Task item:
Copy out the data in full and exactly, passing over the pictures.

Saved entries
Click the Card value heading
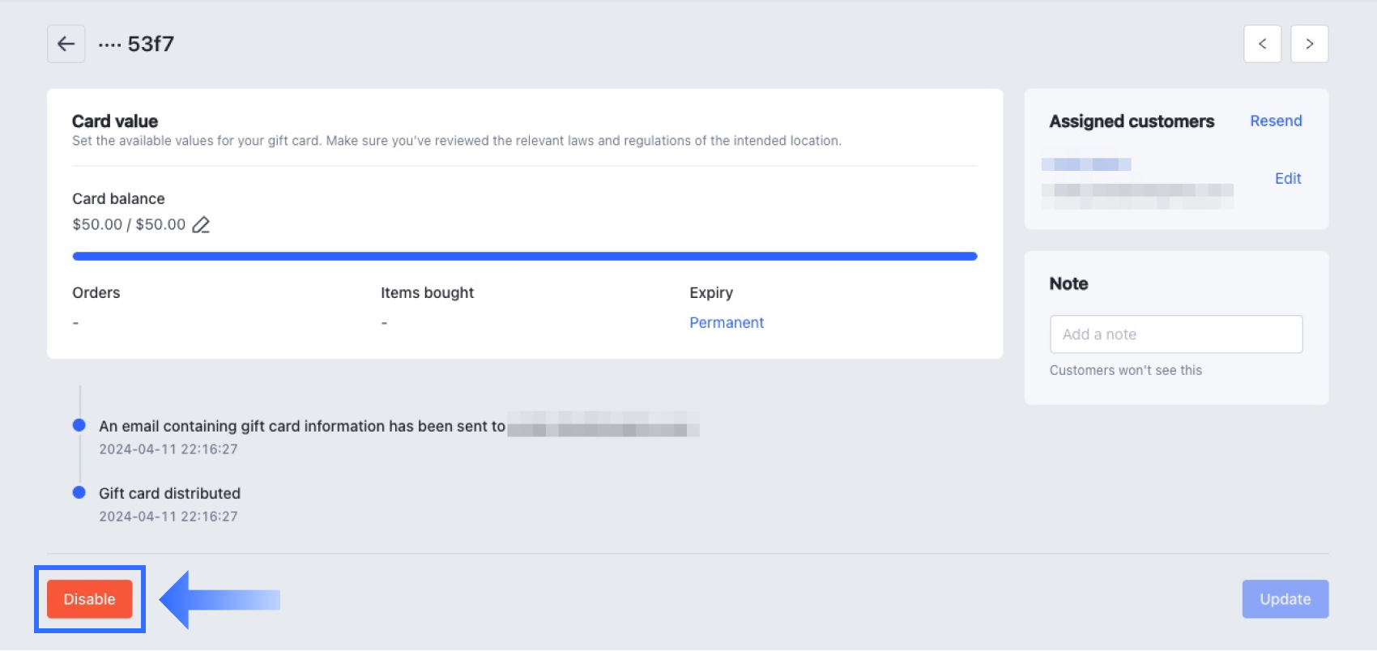1377x651 pixels. tap(115, 121)
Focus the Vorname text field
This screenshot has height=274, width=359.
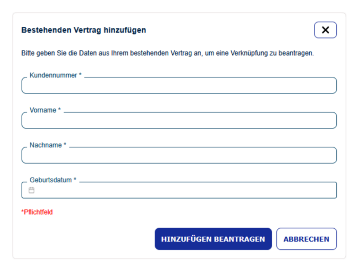tap(179, 121)
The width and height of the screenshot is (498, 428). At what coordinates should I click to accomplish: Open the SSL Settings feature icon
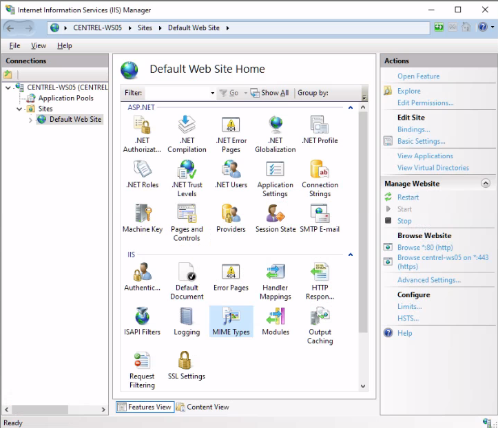pyautogui.click(x=187, y=365)
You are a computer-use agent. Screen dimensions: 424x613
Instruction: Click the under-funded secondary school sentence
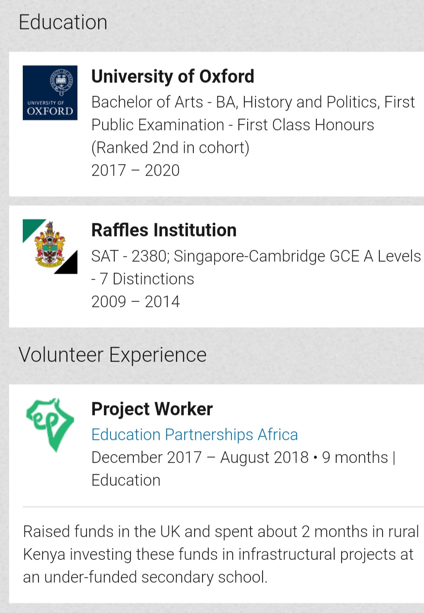click(145, 577)
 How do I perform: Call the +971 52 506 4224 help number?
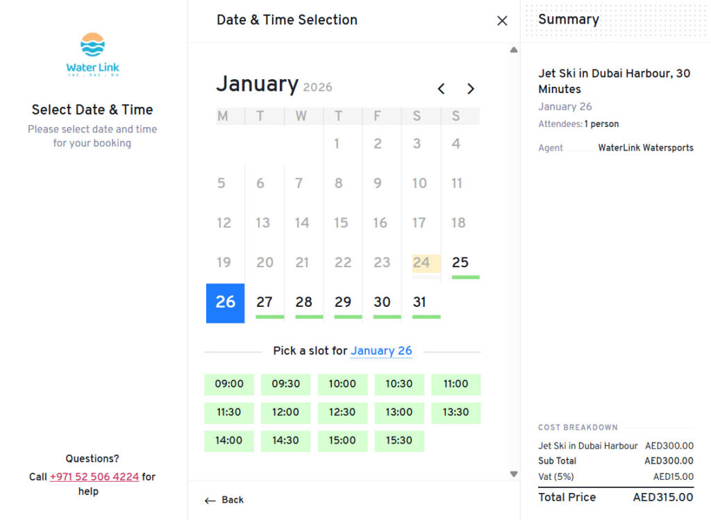[93, 477]
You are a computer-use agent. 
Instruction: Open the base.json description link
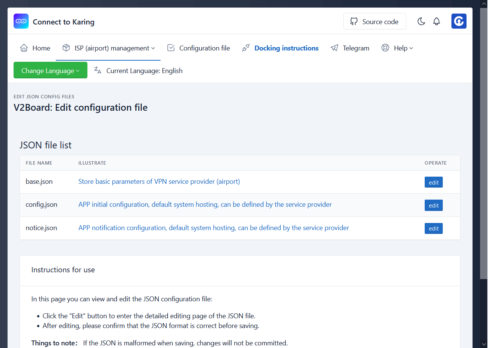[159, 182]
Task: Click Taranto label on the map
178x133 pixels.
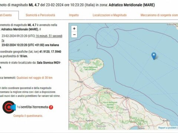Action: coord(141,128)
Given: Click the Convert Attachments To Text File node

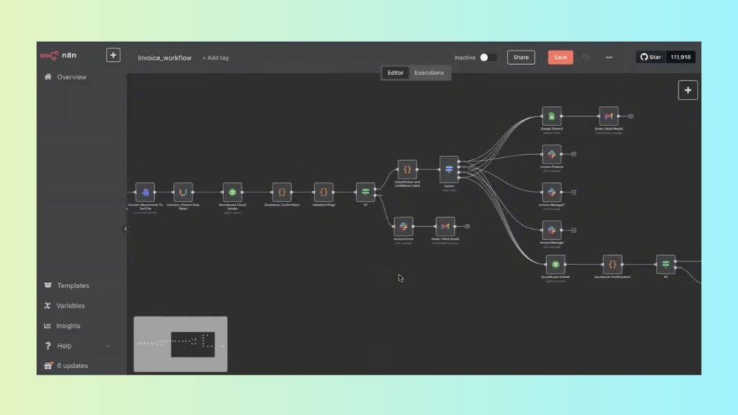Looking at the screenshot, I should (x=145, y=192).
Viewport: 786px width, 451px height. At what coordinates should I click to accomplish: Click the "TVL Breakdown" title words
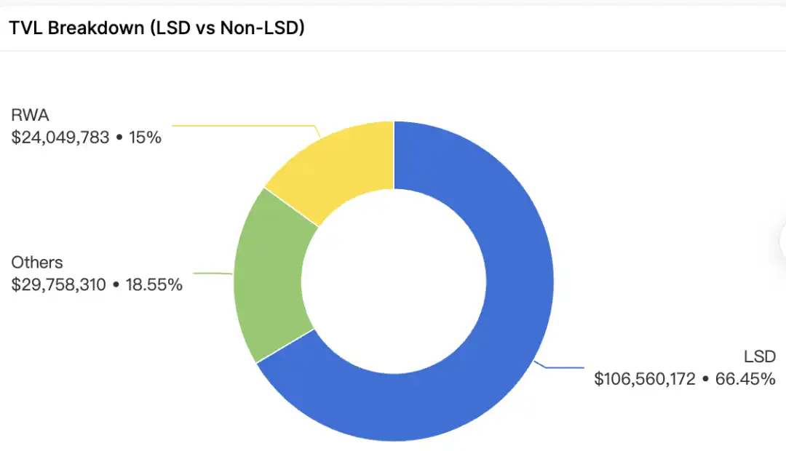[75, 28]
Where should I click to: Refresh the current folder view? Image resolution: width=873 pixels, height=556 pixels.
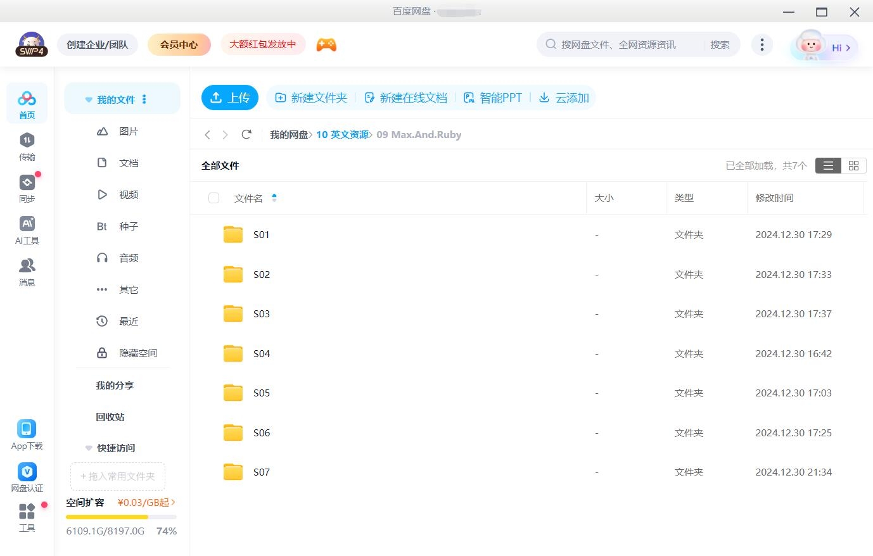pos(246,134)
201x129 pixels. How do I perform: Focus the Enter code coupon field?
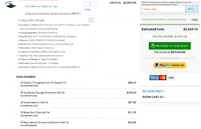(x=164, y=9)
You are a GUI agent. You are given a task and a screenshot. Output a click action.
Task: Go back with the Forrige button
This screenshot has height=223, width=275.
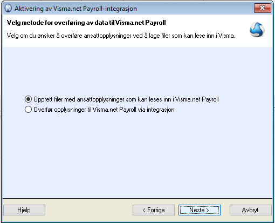point(154,210)
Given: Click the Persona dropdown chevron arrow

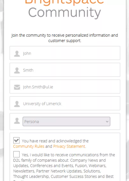Looking at the screenshot, I should 107,121.
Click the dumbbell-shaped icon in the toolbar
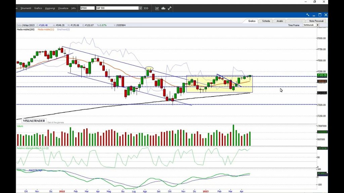Viewport: 344px width, 193px height. click(170, 8)
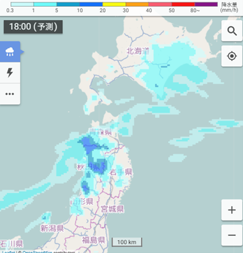Click the 福島県 prefecture label
Image resolution: width=243 pixels, height=253 pixels.
pos(94,240)
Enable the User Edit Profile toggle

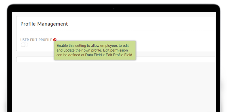click(x=24, y=45)
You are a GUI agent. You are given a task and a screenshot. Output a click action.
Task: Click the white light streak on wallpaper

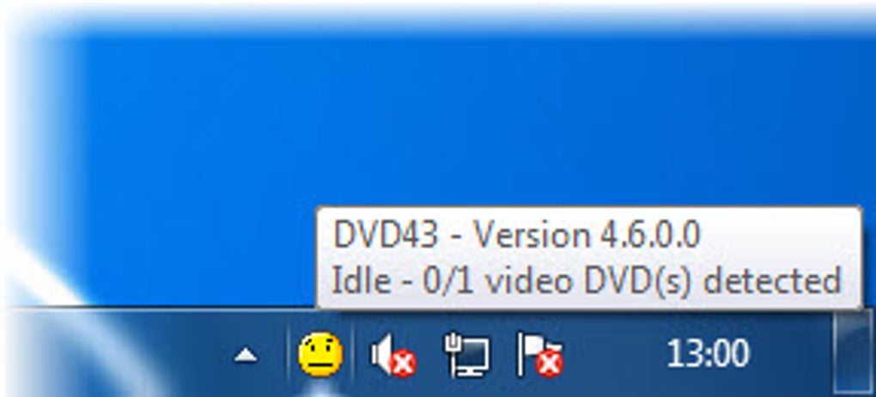click(33, 263)
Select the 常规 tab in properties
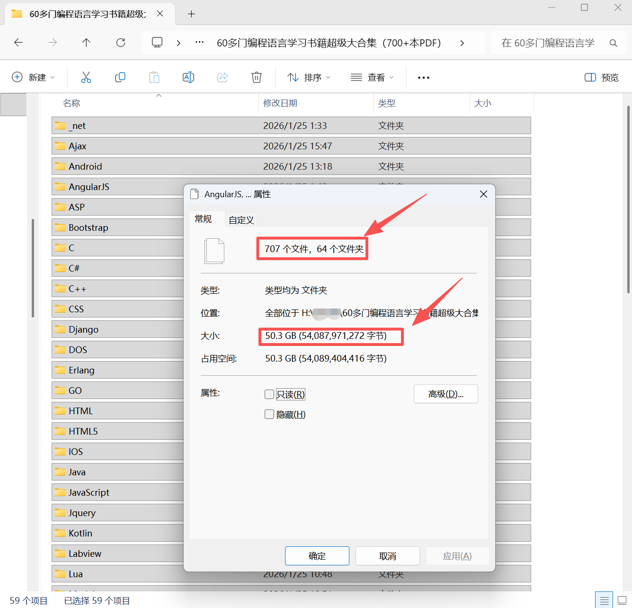 point(204,219)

Response to the task:
Click the Card value heading
1377x651 pixels. tap(115, 121)
Focus the Vorname text field
This screenshot has height=274, width=359.
tap(179, 121)
The width and height of the screenshot is (498, 428). At what coordinates should I click to accomplish: Open the SSL Settings feature icon
pyautogui.click(x=187, y=365)
You are a computer-use agent. Screen dimensions: 424x613
Instruction: Click the under-funded secondary school sentence
click(145, 577)
 How do I perform: Call the +971 52 506 4224 help number?
[93, 477]
You are a computer-use agent. 
Instruction: Open the base.json description link
[159, 182]
Task: Click Taranto label on the map
178x133 pixels.
Action: coord(141,128)
Given: Click the Convert Attachments To Text File node

Looking at the screenshot, I should (x=145, y=192).
Viewport: 786px width, 451px height. At what coordinates should I click to accomplish: Click the "TVL Breakdown" title words
[75, 28]
Where should I click to: Refresh the current folder view? Image resolution: width=873 pixels, height=556 pixels.
pos(246,134)
201x129 pixels. How do I perform: Focus the Enter code coupon field?
(x=164, y=9)
You are a GUI agent. You are given a task and a screenshot. Output a click action.
Task: Go back with the Forrige button
This screenshot has height=223, width=275.
point(154,210)
Given: Click the Persona dropdown chevron arrow

Looking at the screenshot, I should 107,121.
Click the dumbbell-shaped icon in the toolbar
Viewport: 344px width, 193px height. click(170, 8)
Click the 福島県 prefecture label
Image resolution: width=243 pixels, height=253 pixels.
pos(94,240)
Enable the User Edit Profile toggle

click(x=24, y=45)
You are a GUI agent. You are given a task and a screenshot. Output a click action.
Task: Click the white light streak on wallpaper

click(33, 263)
Select the 常规 tab in properties
 point(204,219)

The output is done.